Waukesha City IT staff presented a report on the proposed 2026 information-technology capital-improvement program (CIP), outlining equipment replacement schedules and several projects that staff said will be advanced through existing budget and procurement processes.
Chris, an IT staff member, introduced the CIP overview and turned technical questions to Andrew, the city’s audio-video and communications specialist, for an explanation of planned AV and kiosk replacements. Andrew described replacement and maintenance planning for council chambers, training rooms, conference rooms and downtown kiosks that run BrightSign players.
Andrew said the council-chamber work the city proposes to fund with a $150,000 line item would focus on programming and user experience improvements; a full rebuild of the chamber with new equipment could cost an estimated $300,000–$500,000, he said. He also described four existing public kiosks (clock tower, Five Points, Humans Park and Riverwalk) and said BrightSign units feed display content; staff reported the city has about 4 kiosks in public locations and 17–20 BrightSign players across facilities. Andrew said kiosks generally perform well for visitors but are less used by residents.
On desktop and laptop replacement, Chris explained the city’s five- to six-year replacement schedule. Under a recent state contract the city now receives devices with a four-year warranty; the city’s practice is warranty period plus two years, which yields a roughly six-year lifecycle for most desktops and laptops. Staff said the current standard specification is an Intel i7-class processor, 16 GB of memory and a 500 GB SSD and that, where necessary, specialized workstations (for engineering or CAD) follow different specs.
Staff also discussed network infrastructure. Chris said the city moved from Juniper to Cisco switches about seven years ago and that core data-center switches installed in 2020 will approach replacement in the coming years. The city’s firewalls were replaced two years ago; staff said end-of-life manufacturer notices will drive future firewall replacements because security updates are required to maintain protection.

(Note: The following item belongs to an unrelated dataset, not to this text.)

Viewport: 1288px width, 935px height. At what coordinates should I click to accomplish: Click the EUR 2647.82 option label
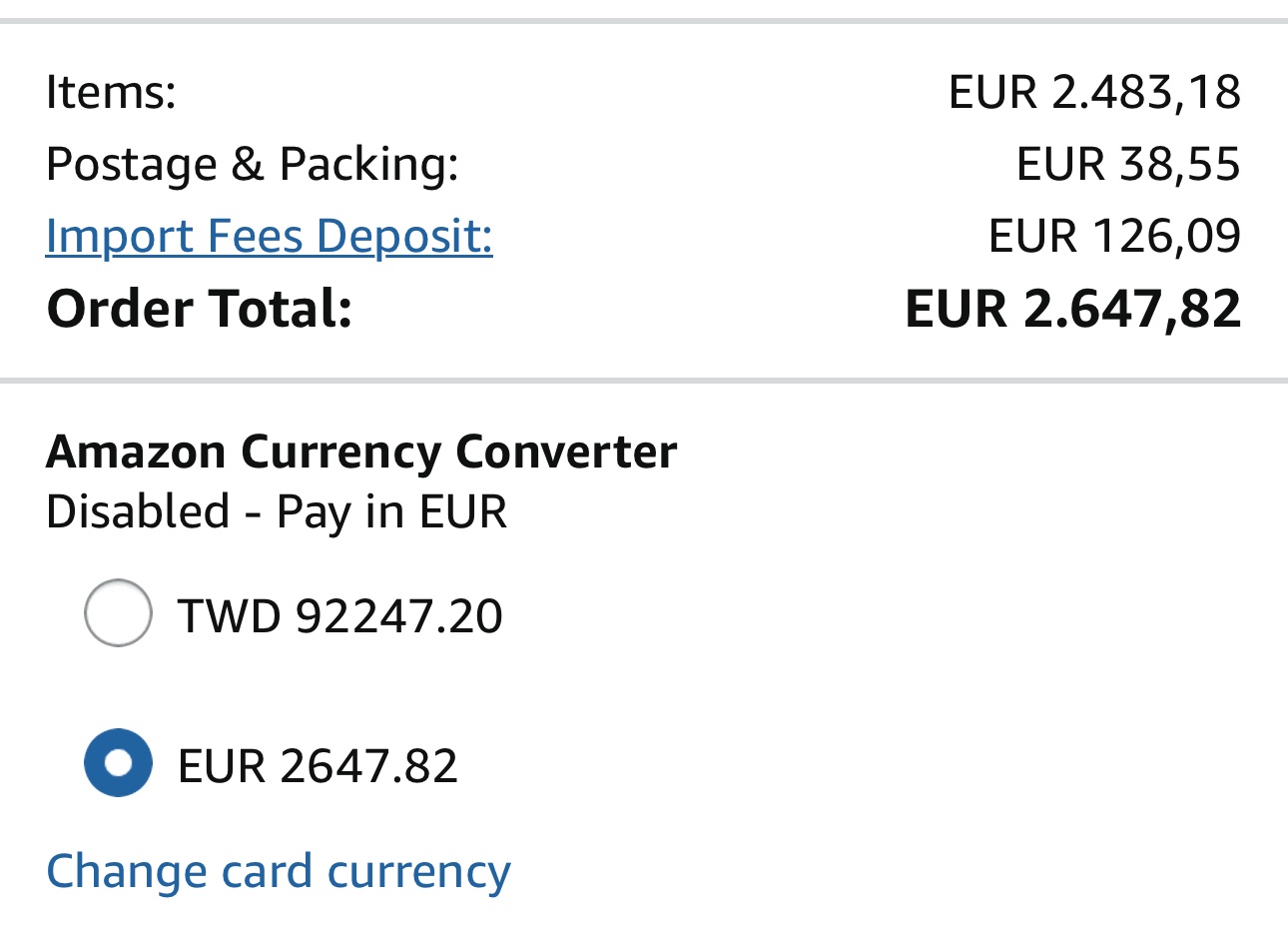(318, 766)
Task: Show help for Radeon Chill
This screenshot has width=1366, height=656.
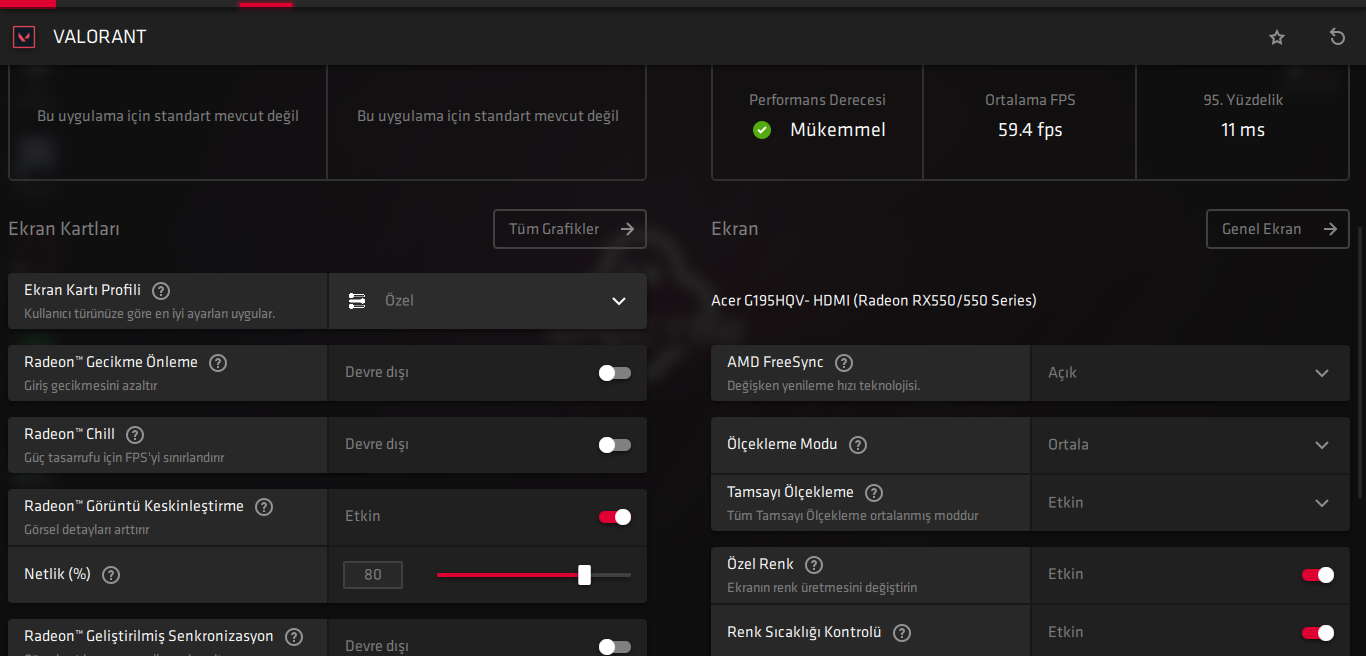Action: tap(135, 435)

A fiber-relocation project was discussed: the city will move a 48-strand fiber run out of the Lindholm building (previously used by the school district) into Les Paul Middle School as part of a joint project with the school district and Carroll University. Chris said the move is part of a larger transition the school district is making as it vacates the Lindholm building.
Staff described recent AV and wireless work, noting roughly 42 access points were replaced this year across city properties and that the department maintains spare units. For UPS and generator planning, staff said the data-center UPS equipment remains under warranty and is monitored; the city retains a trailer-mounted generator and exercises generator systems regularly.
On software and document management, staff said a planned migration of the city’s Laserfiche document-management system from on-premises to the cloud will not proceed because the cloud option raised ongoing annual maintenance costs (staff cited a projected annual maintenance increase to about $70,000). The CIP materials therefore retain Laserfiche cloud migration items as placeholders but staff said those entries will be removed from the near-term budget submission. Staff said document scanning and digitization projects will remain in future-year planning as departments continue to digitize records.
Staff provided a brief update on the CAD/RMS procurement process: the CAD contract is signed and technical kickoff and server-setup work are scheduled; the RMS procurement remains under evaluation with demos continuing and implementation expected over a multi-year timeline. Board members asked clarifying questions about installations, expected lifespans, failure contingencies and the ability to test new systems in nonproduction environments. No board action was required on the CIP item; the presentation was received as a report.